> TEKS YANG DIBERIKAN
Rincian realisasi subsidi energi itu digunakan sejumlah Rp 47,8 triliun atau 36,35 persen untuk alokasi listrik, serta subsidi untuk energi fosil yaitu Bahan Bakar Minyak (BBM) dan Liquified Petroleum Gas (LPG) sejumlah Rp 83,7 triliun atau sebesar 63,65 persen.
Jika dibandingkan dengan realisasi subsidi energi pada tahun-tahun sebelumnya, maka porsi subsidi untuk BBM dan LPG meningkat 75,47 persen atau Rp 36 triliun.
* Fakta atau Hoaks? Untuk mengetahui kebenaran informasi yang beredar, silakan WhatsApp ke nomor Cek Fakta Liputan6.com 0811 9787 670 hanya dengan ketik kata kunci yang diinginkan.
Subsidi Listrik
Sebaliknya dengan, subsidi listrik justru mengalami penurunan sebesar 0,42 persen atau Rp 200 miliar. Sementara itu, pemerintah telah menetapkan sasaran (target) subsidi energi untuk Tahun 2022 mencapai Rp 134 triliun. Namun, faktanya berdasarkan data Kementerian Keuangan hingga April 2022 realisasi belanja subsidi energi telah mencapai Rp 34,8 triliun.
"Jumlah itu mengalami kenaikan dari capaian di periode yang sama tahun lalu sejumlah Rp 23,2 triliun, terdapat selisih lebih besar Rp 13,6 Triliun," ungkap Defian.

> DATA YANG DIBERIKAN
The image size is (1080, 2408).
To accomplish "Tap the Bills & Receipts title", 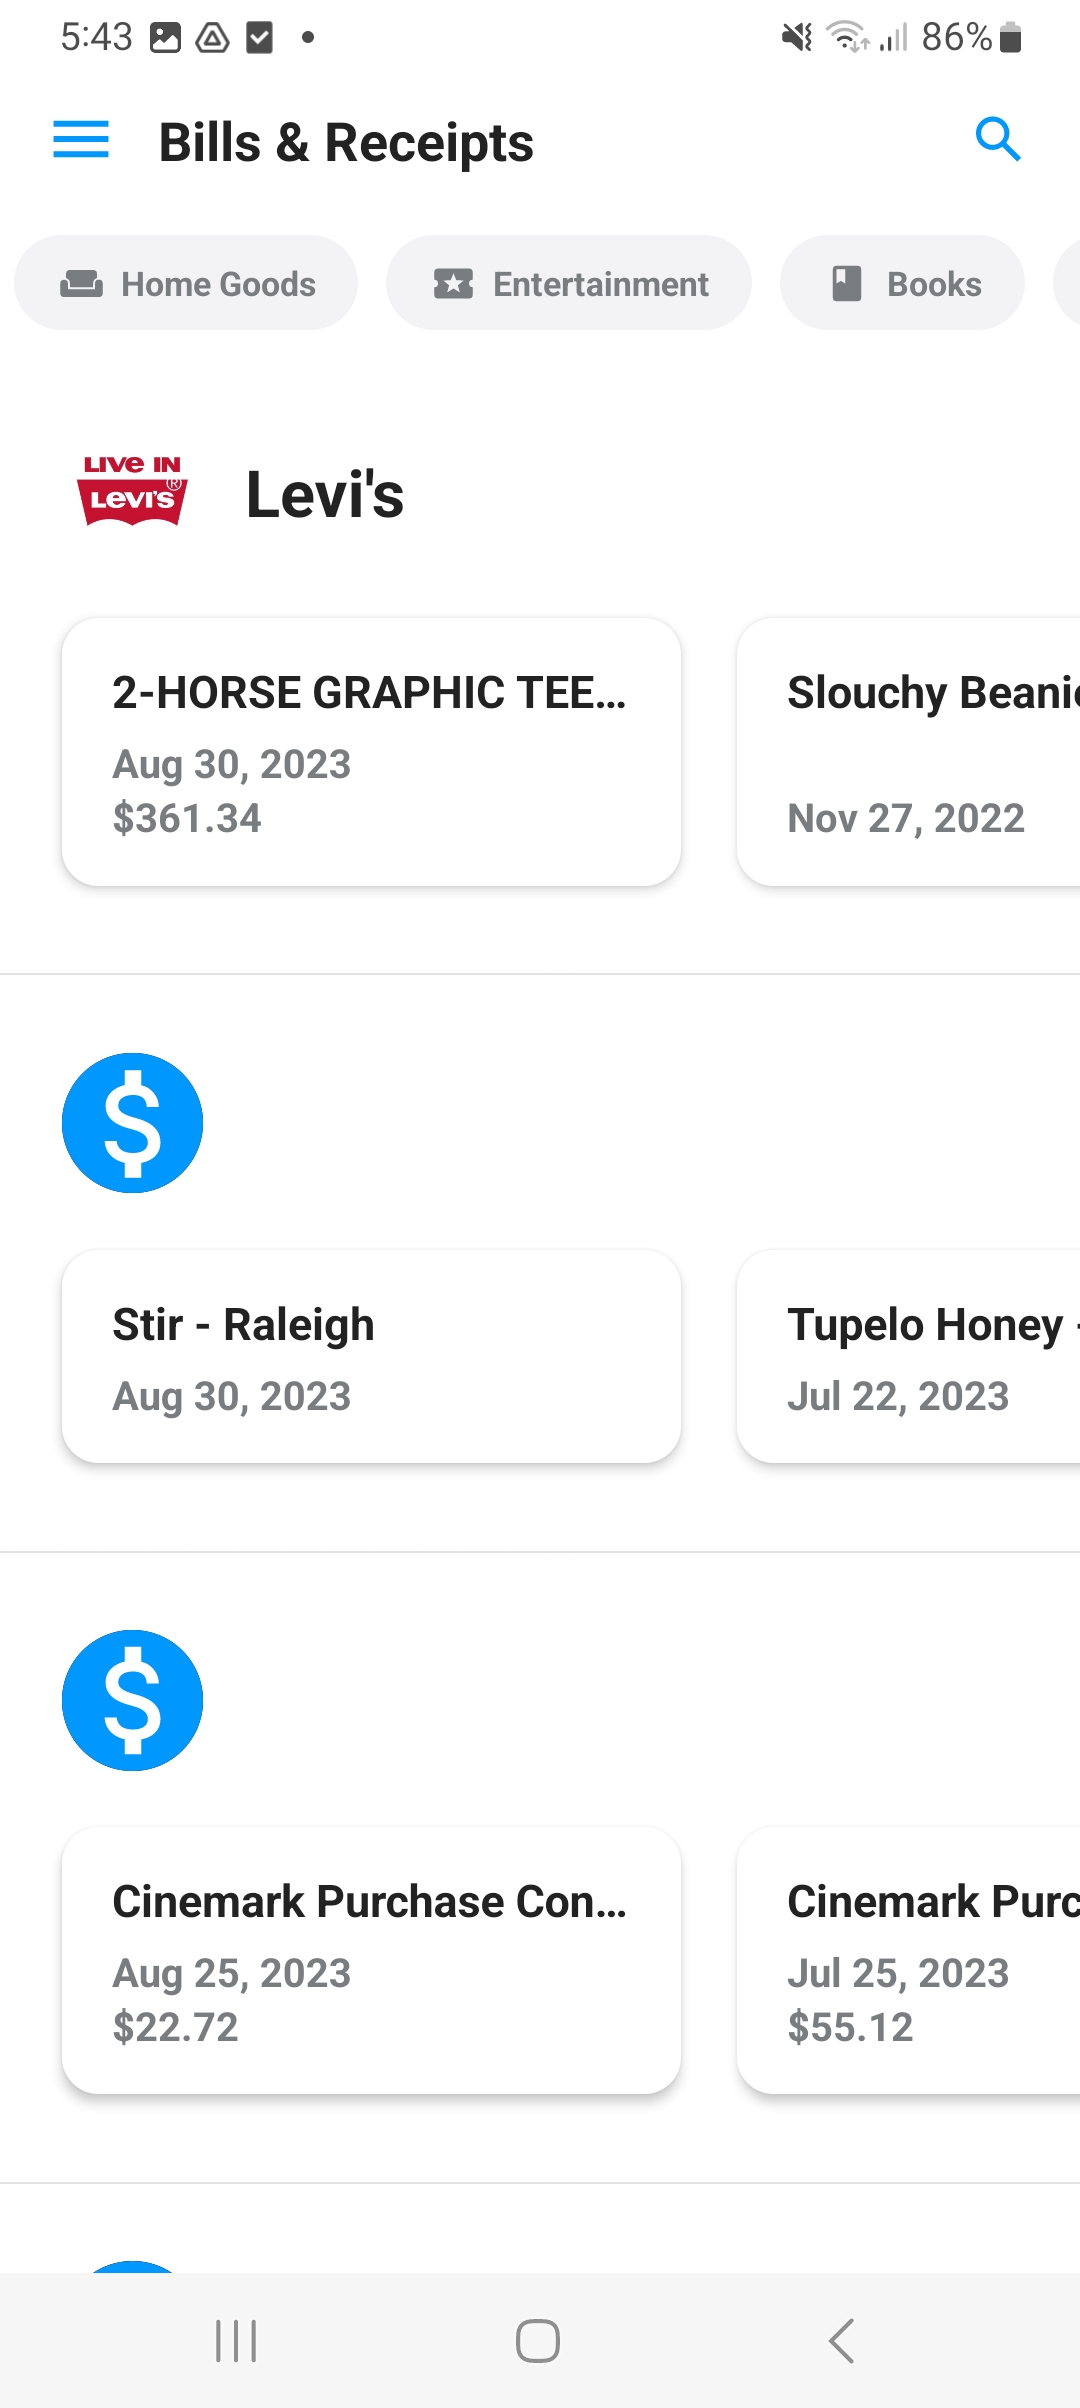I will (x=346, y=142).
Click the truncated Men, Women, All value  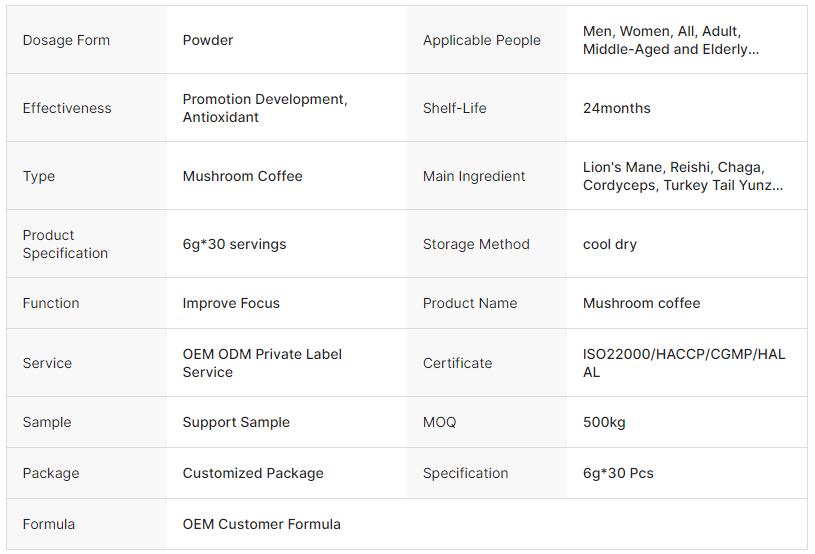click(670, 40)
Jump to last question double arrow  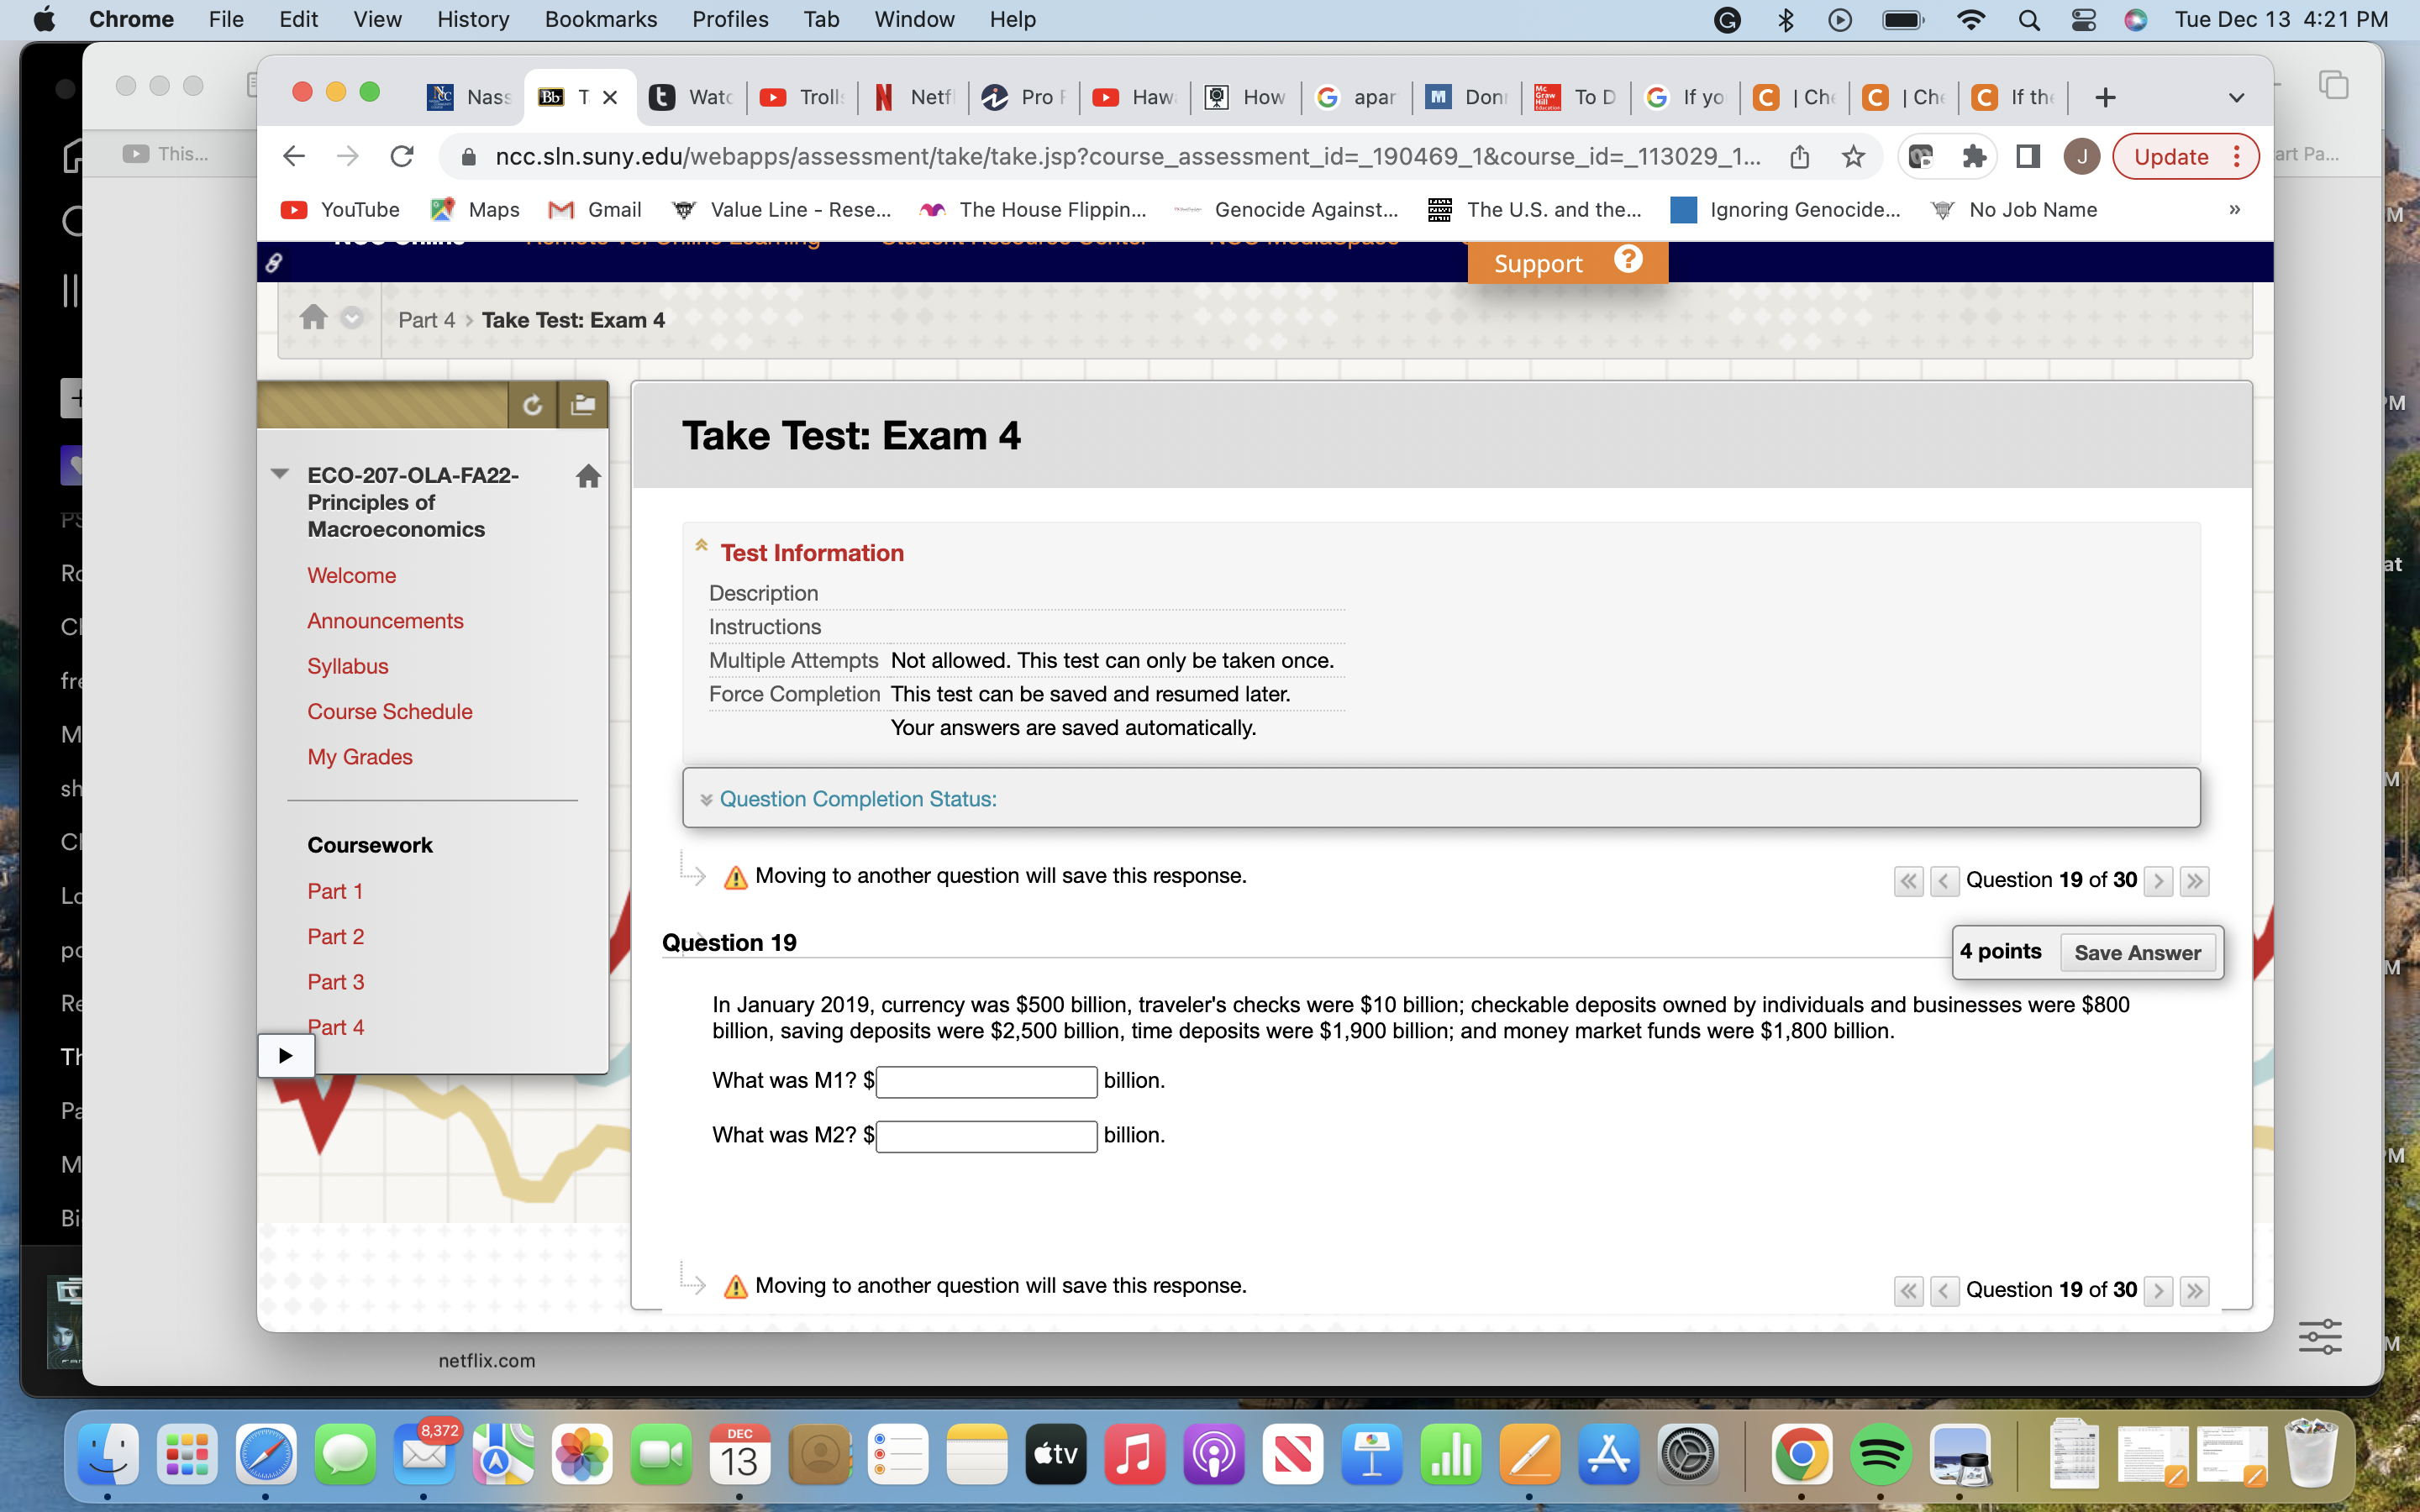[x=2194, y=881]
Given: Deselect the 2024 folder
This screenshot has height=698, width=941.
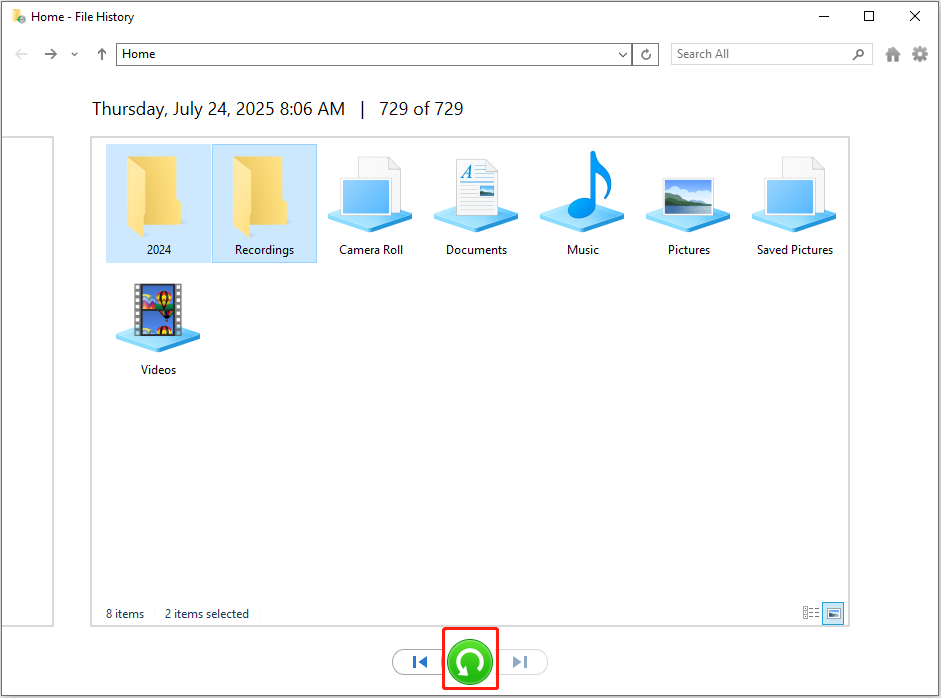Looking at the screenshot, I should pyautogui.click(x=158, y=195).
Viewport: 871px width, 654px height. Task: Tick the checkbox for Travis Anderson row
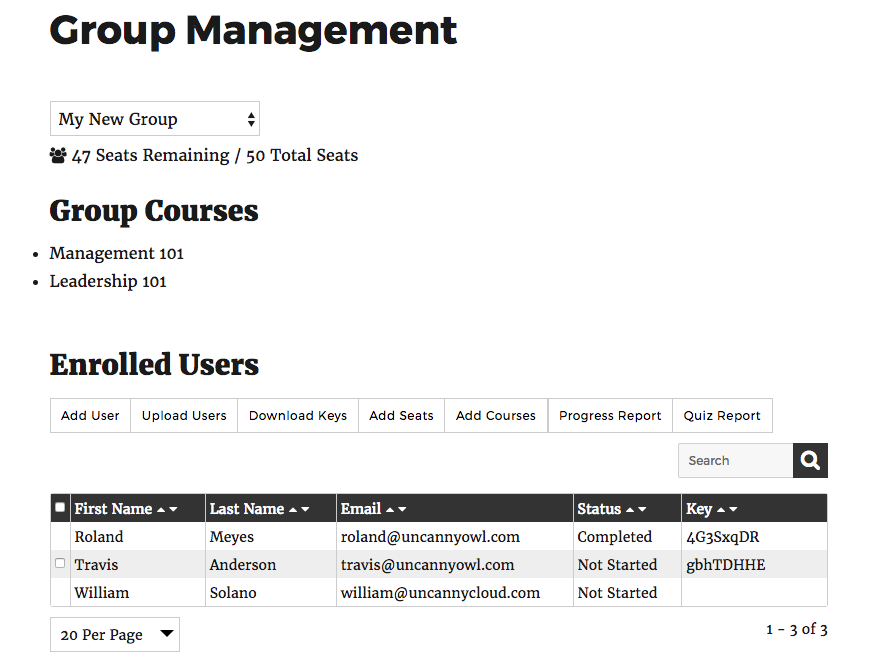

> PETUNJUK PENGERJAAN
Salin ulang bagian teks tentang subsidi energi mulai dari "Jika dibandingkan dengan" hingga dan termasuk "kunci yang diinginkan.", tanpa mengubah apa pun.

> PENYELESAIAN
Jika dibandingkan dengan realisasi subsidi energi pada tahun-tahun sebelumnya, maka porsi subsidi untuk BBM dan LPG meningkat 75,47 persen atau Rp 36 triliun.
* Fakta atau Hoaks? Untuk mengetahui kebenaran informasi yang beredar, silakan WhatsApp ke nomor Cek Fakta Liputan6.com 0811 9787 670 hanya dengan ketik kata kunci yang diinginkan.